DOCUMENT EXCERPT
□ □ □

Q: Among interscholastic activities that you participated in, which was your favorite and why?

Southall: From a competitive standpoint, I think I enjoyed track the most. Part of it was because it gave you time in between races and events to really get to know and hangout with your competitors. That’s where we got to know the guys we were playing football or basketball against. Although it takes all day for a track meet to be completed, it was fun to have that time to get to know the guys I was competing against.

Q: What was the first activity in which you participated?

Southall: Probably the first organized sport was Little League Baseball. I had to learn how to hold a bat, be able to catch with the glove, take the glove off, and be able to take the ball and throw it. If you ever watched Jim Abbott play baseball, he had a little bit longer of a stub than I did but it was very similar to the technique that I used to catch and throw a ball. It was just one of those things where I had to figure out how the heck I was going to do it. I knew I needed to practice like any good athlete who is going to practice more than any of the official practice times or game times.

Q: In the early 1980s you garnered some time on national television. How did that opportunity come to be?

Southall: Steve Sabol and NFL Films came out in 1981 and came back in 1983 when I was in college to do some interviewing and filming. Steve Sabol went to Colorado College as well, so that’s why he kept tabs on me. It eventually aired on “That’s Incredible,” which as fate would have it, the night my episode aired was the same night and same time as the last episode of “M*A*S*H.” So my 15 minutes of fame were going up against Hawkeye (Alan Alda) and the cast of “M*A*S*H” in their last show. I think my grandma watched me, in addition to my mom and dad.

Q: How did your accomplishments in high school and college open the door for your current work as a coach and teacher?

Southall: I think growing up and seeing the impact that my coaches and teachers had on me made me keep the thought of being an educator in mind. I worked as a CPA for five years after I finished my master’s degree, but during that entire time, I was volunteering for junior achievement classes and coaching little league sports for the kids of my boss and other coworkers. I kept my feet in the teaching and coaching world until I got to the point where I was able to make more of an impact on society by becoming a teacher and coach, and hopefully being able to share my spirit of achievement, perseverance and how you have to work hard to overcome any obstacles that do come up. Those jobs have the perfect environment for those kind of messages to be passed on to the younger generation that are growing up in our schools today.

□ □ □

RECORDS

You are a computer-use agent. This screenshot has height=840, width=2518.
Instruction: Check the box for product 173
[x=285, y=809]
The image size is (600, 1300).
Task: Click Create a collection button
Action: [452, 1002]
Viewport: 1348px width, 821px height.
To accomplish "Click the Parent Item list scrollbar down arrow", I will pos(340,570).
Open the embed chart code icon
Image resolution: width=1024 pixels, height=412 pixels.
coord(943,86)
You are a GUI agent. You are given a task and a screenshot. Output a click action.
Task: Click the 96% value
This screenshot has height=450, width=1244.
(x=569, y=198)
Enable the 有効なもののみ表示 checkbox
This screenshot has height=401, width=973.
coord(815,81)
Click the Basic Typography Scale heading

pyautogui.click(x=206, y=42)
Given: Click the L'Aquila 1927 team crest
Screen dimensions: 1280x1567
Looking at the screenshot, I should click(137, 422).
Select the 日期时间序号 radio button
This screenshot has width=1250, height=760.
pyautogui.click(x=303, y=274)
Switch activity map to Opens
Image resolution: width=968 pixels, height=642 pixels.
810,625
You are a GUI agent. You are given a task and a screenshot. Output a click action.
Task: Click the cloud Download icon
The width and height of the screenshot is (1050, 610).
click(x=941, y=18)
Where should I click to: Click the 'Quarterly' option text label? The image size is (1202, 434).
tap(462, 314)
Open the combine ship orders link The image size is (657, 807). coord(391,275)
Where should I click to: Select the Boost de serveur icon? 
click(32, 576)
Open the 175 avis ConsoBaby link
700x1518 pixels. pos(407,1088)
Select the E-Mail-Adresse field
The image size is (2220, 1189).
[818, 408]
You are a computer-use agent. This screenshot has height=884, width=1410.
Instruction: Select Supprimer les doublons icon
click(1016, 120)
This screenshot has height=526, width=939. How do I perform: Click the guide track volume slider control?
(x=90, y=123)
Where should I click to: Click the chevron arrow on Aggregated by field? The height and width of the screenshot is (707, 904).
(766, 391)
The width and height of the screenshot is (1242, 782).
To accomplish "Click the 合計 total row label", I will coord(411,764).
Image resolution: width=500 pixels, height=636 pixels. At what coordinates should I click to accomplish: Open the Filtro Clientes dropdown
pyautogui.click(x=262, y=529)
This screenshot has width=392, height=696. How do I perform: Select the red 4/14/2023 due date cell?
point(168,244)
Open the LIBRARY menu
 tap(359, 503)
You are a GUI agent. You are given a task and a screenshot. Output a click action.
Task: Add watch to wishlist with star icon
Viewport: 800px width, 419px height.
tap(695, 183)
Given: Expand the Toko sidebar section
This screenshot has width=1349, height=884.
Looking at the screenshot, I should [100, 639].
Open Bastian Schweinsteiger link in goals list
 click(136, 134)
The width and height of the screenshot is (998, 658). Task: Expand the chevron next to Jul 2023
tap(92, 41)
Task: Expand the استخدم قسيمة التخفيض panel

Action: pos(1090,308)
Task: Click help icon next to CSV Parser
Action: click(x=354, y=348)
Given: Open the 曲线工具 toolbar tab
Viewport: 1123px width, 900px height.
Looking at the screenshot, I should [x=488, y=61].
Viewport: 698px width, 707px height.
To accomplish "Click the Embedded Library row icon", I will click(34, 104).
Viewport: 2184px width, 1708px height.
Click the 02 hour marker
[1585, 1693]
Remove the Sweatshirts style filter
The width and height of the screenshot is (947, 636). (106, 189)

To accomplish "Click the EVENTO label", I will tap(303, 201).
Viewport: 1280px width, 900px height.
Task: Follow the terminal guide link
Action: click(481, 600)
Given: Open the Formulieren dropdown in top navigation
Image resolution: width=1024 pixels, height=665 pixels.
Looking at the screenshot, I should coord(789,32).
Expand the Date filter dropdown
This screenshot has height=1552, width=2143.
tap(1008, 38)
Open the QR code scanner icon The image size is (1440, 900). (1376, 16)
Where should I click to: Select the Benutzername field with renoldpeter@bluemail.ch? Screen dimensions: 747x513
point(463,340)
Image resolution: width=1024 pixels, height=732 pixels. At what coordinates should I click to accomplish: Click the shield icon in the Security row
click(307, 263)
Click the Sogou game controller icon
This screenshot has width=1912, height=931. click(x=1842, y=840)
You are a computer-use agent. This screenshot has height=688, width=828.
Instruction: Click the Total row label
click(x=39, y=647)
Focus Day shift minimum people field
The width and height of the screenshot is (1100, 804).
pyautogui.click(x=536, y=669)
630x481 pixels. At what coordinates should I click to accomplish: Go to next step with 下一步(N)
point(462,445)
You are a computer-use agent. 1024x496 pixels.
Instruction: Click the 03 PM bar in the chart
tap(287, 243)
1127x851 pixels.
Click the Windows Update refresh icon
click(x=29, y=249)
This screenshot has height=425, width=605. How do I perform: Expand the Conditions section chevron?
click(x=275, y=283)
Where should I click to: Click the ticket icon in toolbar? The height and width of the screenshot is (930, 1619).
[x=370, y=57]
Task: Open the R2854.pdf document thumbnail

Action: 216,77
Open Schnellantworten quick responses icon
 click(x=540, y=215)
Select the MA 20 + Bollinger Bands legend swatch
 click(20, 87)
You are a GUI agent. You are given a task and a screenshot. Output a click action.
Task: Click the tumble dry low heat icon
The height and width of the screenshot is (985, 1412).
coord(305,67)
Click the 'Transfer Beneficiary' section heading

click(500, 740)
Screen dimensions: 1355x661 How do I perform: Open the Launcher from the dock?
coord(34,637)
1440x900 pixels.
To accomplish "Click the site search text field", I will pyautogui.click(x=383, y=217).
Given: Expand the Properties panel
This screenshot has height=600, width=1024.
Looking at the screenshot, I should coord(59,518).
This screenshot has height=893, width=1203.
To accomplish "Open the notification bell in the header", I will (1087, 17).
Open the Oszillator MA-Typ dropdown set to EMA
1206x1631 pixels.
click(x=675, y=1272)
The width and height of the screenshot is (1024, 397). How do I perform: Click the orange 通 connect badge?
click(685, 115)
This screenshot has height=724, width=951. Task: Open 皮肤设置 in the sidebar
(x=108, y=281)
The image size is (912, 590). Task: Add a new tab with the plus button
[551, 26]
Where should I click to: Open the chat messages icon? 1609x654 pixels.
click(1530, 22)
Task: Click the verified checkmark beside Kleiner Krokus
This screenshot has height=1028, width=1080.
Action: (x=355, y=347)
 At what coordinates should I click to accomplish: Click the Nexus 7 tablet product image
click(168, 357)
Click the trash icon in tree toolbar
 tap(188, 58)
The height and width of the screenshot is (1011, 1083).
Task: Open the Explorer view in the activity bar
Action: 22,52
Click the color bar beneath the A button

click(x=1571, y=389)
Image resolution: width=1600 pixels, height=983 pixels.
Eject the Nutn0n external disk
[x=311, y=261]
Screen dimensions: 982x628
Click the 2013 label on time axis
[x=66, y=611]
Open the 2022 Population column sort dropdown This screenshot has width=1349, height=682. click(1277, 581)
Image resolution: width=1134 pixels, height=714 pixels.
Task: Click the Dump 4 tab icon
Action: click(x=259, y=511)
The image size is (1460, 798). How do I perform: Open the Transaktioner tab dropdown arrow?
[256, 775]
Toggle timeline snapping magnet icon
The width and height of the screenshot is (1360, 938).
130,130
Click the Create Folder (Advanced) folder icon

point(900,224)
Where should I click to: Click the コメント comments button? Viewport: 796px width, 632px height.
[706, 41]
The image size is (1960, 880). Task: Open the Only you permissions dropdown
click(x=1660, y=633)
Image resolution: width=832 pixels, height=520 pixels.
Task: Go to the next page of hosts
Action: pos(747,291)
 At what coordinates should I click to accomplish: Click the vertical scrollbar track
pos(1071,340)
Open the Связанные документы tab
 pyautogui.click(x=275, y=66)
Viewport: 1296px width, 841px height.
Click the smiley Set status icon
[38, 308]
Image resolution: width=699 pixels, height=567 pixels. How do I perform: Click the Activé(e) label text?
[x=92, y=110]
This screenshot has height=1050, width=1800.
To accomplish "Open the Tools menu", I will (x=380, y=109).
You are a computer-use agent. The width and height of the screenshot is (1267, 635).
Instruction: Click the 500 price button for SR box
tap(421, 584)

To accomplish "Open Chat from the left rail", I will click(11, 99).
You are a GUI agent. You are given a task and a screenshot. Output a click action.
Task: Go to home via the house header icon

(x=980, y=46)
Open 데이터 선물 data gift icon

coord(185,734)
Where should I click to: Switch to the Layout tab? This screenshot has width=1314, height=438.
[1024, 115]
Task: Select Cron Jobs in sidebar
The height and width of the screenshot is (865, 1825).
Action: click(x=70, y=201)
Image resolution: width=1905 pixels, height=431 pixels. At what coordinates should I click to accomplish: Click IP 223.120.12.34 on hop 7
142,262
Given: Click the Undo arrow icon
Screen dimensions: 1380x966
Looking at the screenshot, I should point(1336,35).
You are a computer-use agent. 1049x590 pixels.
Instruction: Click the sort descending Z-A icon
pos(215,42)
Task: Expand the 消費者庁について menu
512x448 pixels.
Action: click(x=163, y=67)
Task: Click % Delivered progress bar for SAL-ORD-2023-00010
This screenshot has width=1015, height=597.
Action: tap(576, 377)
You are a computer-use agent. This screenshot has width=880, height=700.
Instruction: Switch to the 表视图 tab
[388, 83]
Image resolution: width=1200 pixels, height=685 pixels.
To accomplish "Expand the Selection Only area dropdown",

□ □ □

REQUIRED TASKS
1) List every sport named in the Southall interview.
2) Carry on the Southall interview from its final answer with one more question and Southall's reply, in the same format.

ANSWERS FOR THE EXERCISE
1) track, football, basketball, Little League Baseball

2)
Q: How rewarding has it been to be able to translate your experiences to your student-athletes and Paralympic athletes?

Southall: I think I’m able to relate with the athletes that I work with, whether they’re veterans and Paralympic athletes, or Wounded Warriors and traditional athletes. I think part of it is knowing that you’re able to adapt to different situations. Whether it’s a different event that someone’s just learning – or with some of the older veterans I work with, they’re wanting to get involved for the first time in some aspects of athletics – they see that there are different ways to utilize the skills that they do have. If it’s with Paralympic athletes or Special Olympics athletes, they can see I’ve been kind of down the same road that they are traveling on and am able to empathize with them that it is going to be hard work. I’ve been there and been through that so I am able to help work with them and try to come up with a training regimen or technique that will help them use the abilities that they have to maximize it the best they can. I think some of the students and athletes that I work with see that I’m there to help them but we may have to do something a little out of the ordinary to do the things that they want to accomplish.